== Problem details ==
Locate every line in the entries below that contains the string "pyautogui" and copy each one. Case counts.

== Data for this task ==
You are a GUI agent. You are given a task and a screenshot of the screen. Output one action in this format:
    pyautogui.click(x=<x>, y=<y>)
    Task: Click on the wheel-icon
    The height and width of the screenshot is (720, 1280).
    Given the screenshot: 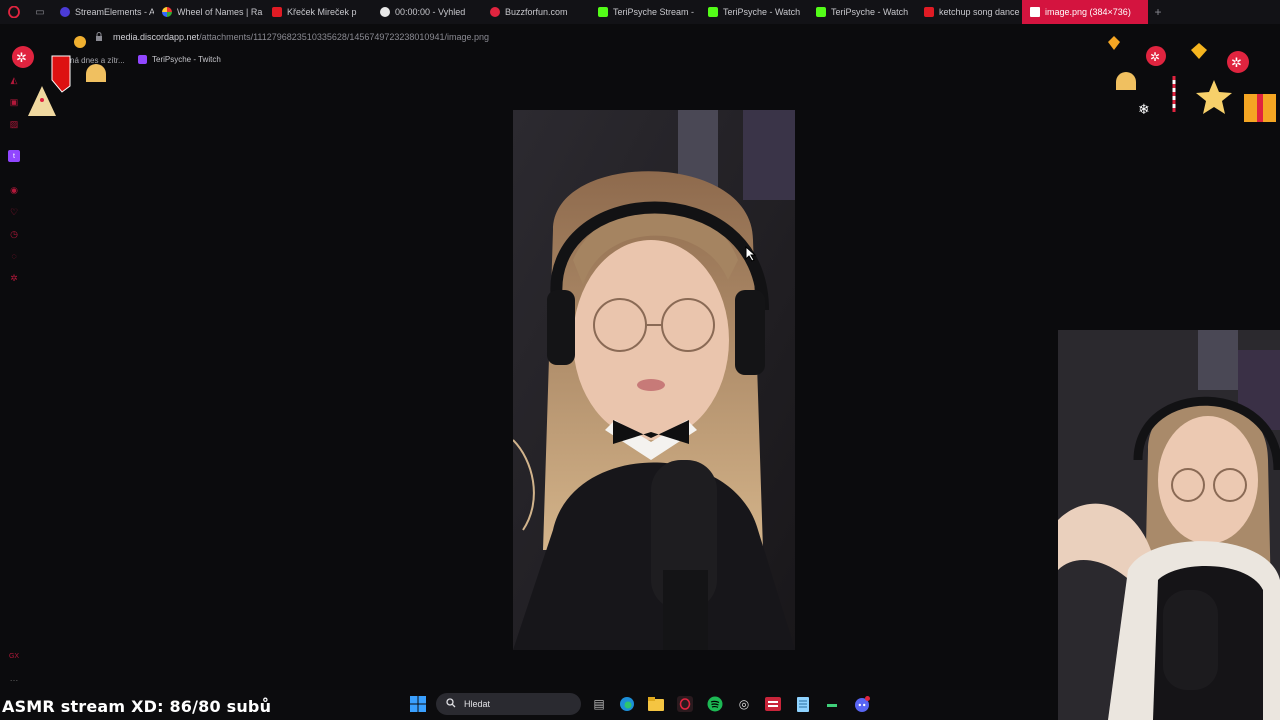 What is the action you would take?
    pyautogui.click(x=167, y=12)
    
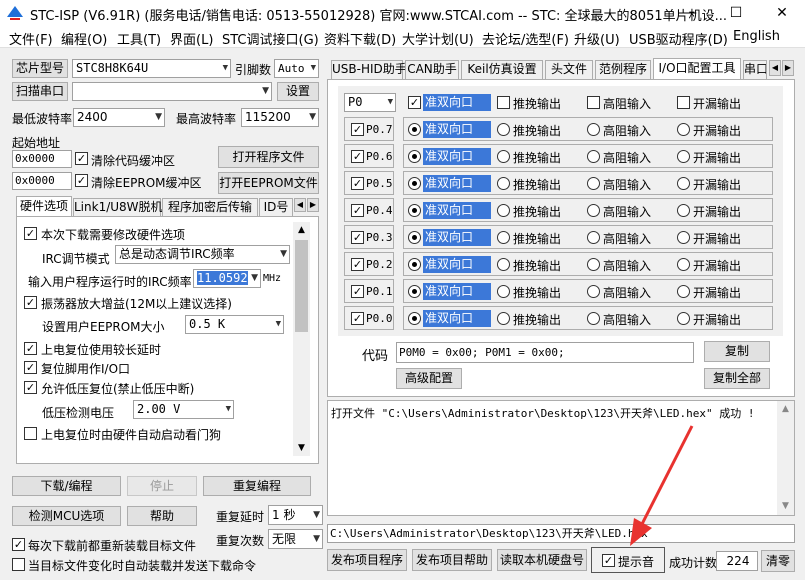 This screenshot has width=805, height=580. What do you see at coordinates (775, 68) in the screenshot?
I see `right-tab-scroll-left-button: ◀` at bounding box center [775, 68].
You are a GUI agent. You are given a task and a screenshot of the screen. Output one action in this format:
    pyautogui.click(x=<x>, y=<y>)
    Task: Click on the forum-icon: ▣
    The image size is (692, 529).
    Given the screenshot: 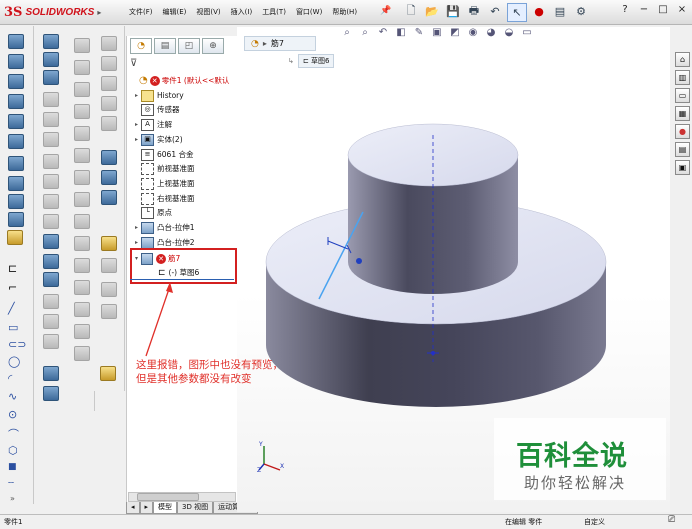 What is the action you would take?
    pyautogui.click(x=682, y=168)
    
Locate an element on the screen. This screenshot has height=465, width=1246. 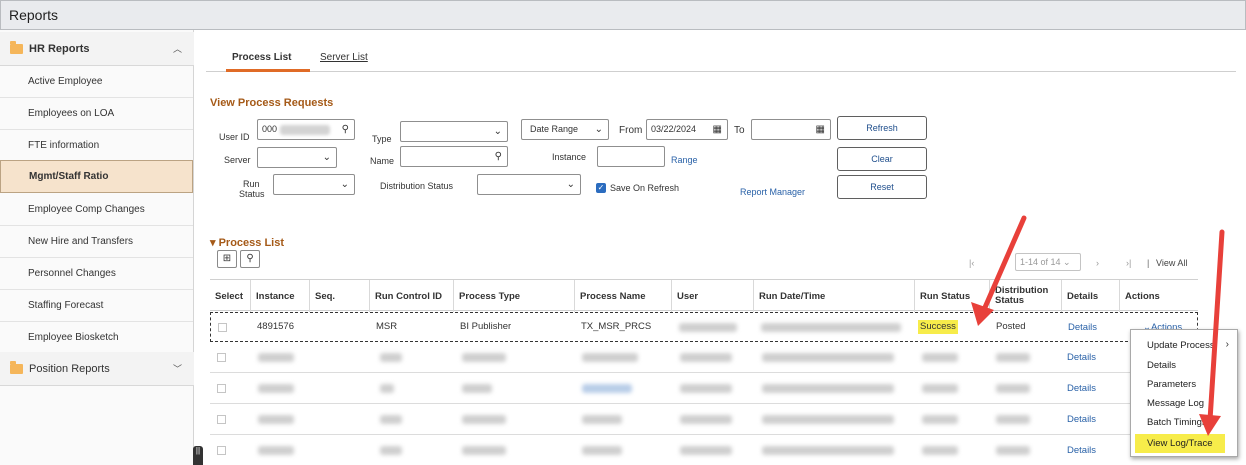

== Result below ==
    pyautogui.click(x=<x>, y=<y>)
    pyautogui.click(x=167, y=12)
    pyautogui.click(x=<x>, y=<y>)
    pyautogui.click(x=682, y=168)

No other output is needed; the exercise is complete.